Citimertic22 puts Karachi as the 7th largest city in the world in terms of population. According to the Globalisation and World Cities Research Network (GaWC),23 Karachi is classified as an instrumental social and economic hub for Pakistan well above the league of its other cities such as Islamabad and Lahore.
Administratively, Karachi is divided into six districts: Karachi South, Karachi East, Karachi Central, Karachi West, Malir and Korangi. It is further divided into 18 towns (Figure-1),
which are subsequently divided into Union Councils.24 Health facilities in the city range from large government-owned hospitals to small private clinics owned by individual practitioners working under licensing from the government.
Methodology
The study used MODIS LST records version 5 data which is freely available from the National Aeronautics and Space Administration (NASA) Level-1 and Atmosphere Archive and Distribution System (LAADS) portal25 for download. Records from March 5, 2000, to August 28, 2016, for Karachi were downloaded. MODIS data is distributed as tiled set of rasters in highly compressed hierarchical data format (HDF). For Karachi, h24v06 tiles were downloaded. Once downloaded, these files had to be made suitable for use with GIS and image analysis software and, hence, were processed using the MODIS re-projection tool (MRT) available online on the NASA Land Processes Distributed Active Archive Center (LP-DAAC) portal.26
The tiles were then processed to extract day and night ST layers for and the quality assurance (QA) files that came with the data. The selected projection parameters were universal transverse Mercator (UTM) projection zone 42N and the datum was WGS84. For better pixel consistency and artefacts removal, data was re-sampled to a higher resolution from its original 1000m coarse resolution.13 Hence, the rasters were re-sampled to 200m resolution using nearest neighbours re-sampling. This latter method did not alter the adjacent pixel values and, hence, was suited for re-sampling such datasets. Once the initial processing was completed, the rasters were imported into Geographic Resources Analysis Support System (GRASS) Geographic Information System (GIS) and processed for removal of pixels with bad quality (Figure-2a).27
According to the MODIS LST v5 user manual,28 the values in the original downloaded MODIS LST Spatial Data Sets (SDS) can alter up to a few degrees and, hence, it was necessary that pixels with >1ºC of erroneous values be screened out. After masking out the bad pixels from the MODIS datasets, upper and lower outlier detection was done. This was necessary because MODIS data was prone to contain negative values due to the presence of cloud pixels representing cloud top temperatures. A simple exercise would be removing all values below 0ºC as Karachi has never experienced such temperature. However, quartiles for all rasters were derived and used to mask out the unusual pixel values (Figure-3a).

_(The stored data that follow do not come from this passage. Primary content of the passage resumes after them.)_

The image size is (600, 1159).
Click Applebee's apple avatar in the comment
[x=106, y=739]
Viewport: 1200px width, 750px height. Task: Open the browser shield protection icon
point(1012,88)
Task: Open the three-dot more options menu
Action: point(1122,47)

After masking the MODIS data for highly error prone pixels, it is common to be left with null spaces in the output rasters (Figure-2b). Mostly in coastal areas where cloud cover is common in Karachi and after quality masking evidently, an open patch was left. Regularised Splines with Tension-based raster interpolation was used to fill the null areas. A total of 1,752 rasters did not have sufficient points available for reliable gap-filling and were left out. MODIS LST has a scaling factor applied and the data therefore needed rescaling and conversion of values to ºC.

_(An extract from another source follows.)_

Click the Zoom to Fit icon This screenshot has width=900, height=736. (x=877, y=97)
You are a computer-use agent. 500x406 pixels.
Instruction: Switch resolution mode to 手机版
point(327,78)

These were then interpolated for using harmonic analysis of time series. Once the rasters for the day and night LST temperatures were ready, they were averaged out to map high day and night temperature regions as SUHI. Subsequently, spatial distribution density maps for Karachi were produced highlighting the urban health inequalities.

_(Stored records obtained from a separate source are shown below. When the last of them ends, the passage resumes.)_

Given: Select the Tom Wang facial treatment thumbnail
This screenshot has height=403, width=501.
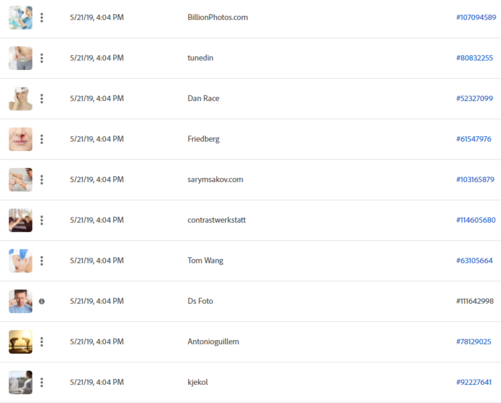Looking at the screenshot, I should pos(21,261).
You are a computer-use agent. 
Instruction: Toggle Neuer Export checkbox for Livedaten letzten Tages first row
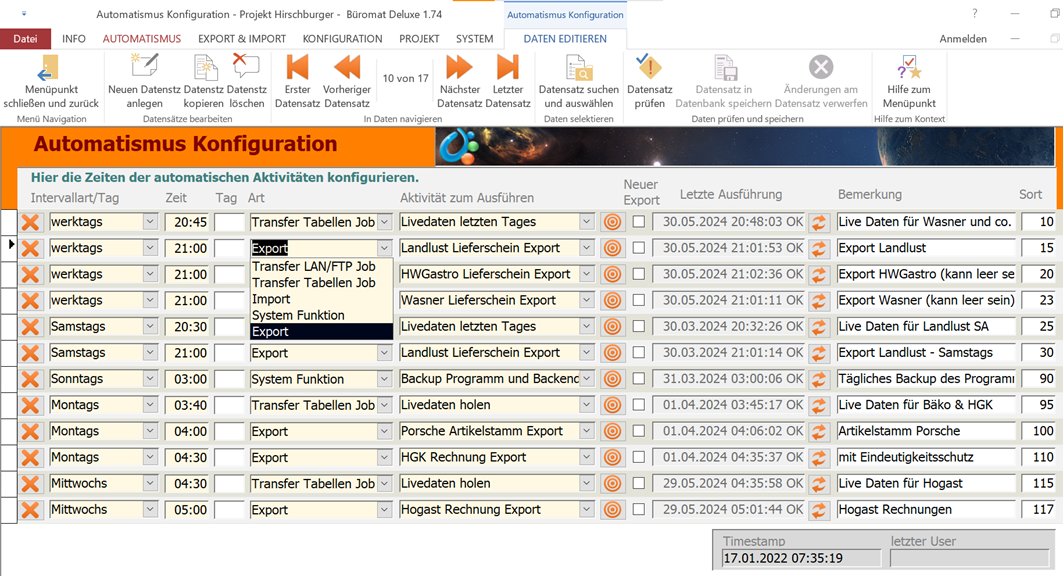[639, 222]
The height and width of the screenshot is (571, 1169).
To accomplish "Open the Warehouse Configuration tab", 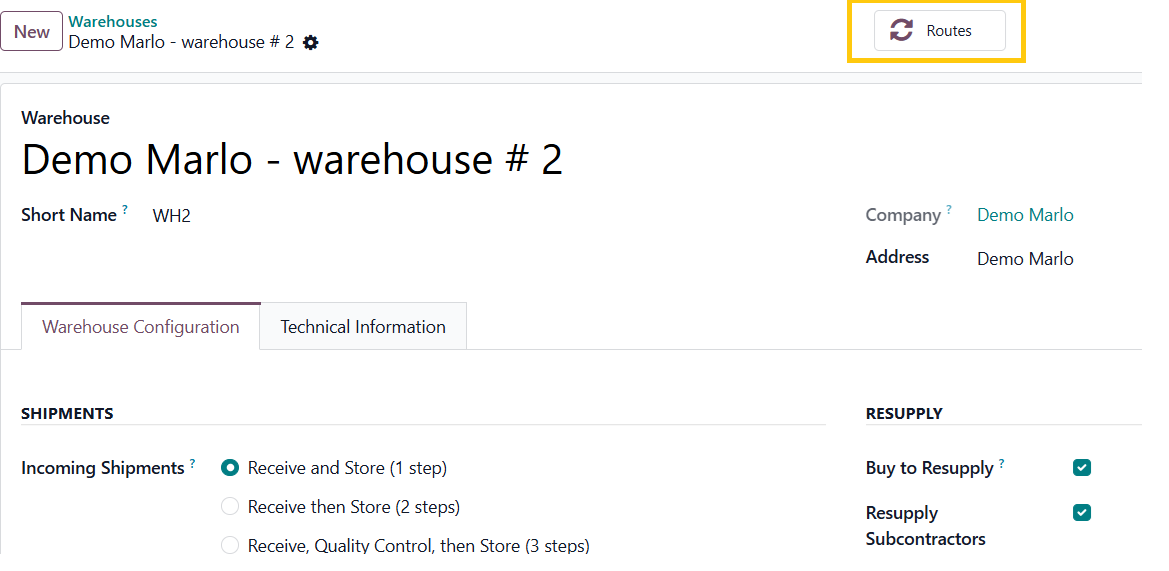I will [141, 327].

The map of the health facilities included urban health centres/units, rural health centres (RHCs), conventional eastern medicine facilities, pharmacies, available records on general physicians, specialist doctors (not just those treating health stroke patients), children hospitals and general hospitals. These were then tabulated as count against the town-based population densities.
All health facility points were converted to heat maps. For these heat maps, the feature density for each town (polygon) was mapped.
Results
An ST analysis revealed that the night and daytime temperature differences were stark. Daytime rescaled time series range was calculated to be 7.17ºC, while those for night-time was at 5.89ºC.
The mean ST was 28.35ºC, with the lower average values observed in Defence Housing Authority (DHA) (27.2ºC), Kemari (27.8ºC) and Korangi (27.7ºC), which are coastal and benefit from cold sea breeze, particularly at night. Their night-time temperature mean was (27.6ºC).
Higher ranges of temperature were observed in Sindh Industrial and Trading Estate (SITE) (29.17ºC) and Liaquatabad (29.2ºC), where the former is highly industrialised and bears significant on the latter both in terms of temperature and economic effects. This also owes to their distance from the coast and central nature to the urban built-up area.
An analysis of the seasonal variability of temperature indicated that in general high temperatures were observed during the second quarter of the year from April to June. The mean for day was 38.32ºC and 24.78ºC for ST at night. The coastal localities of Kemari, DHA and Korangi, benefiting from the cold sea breeze, had a mean temperature of 30.7ºC.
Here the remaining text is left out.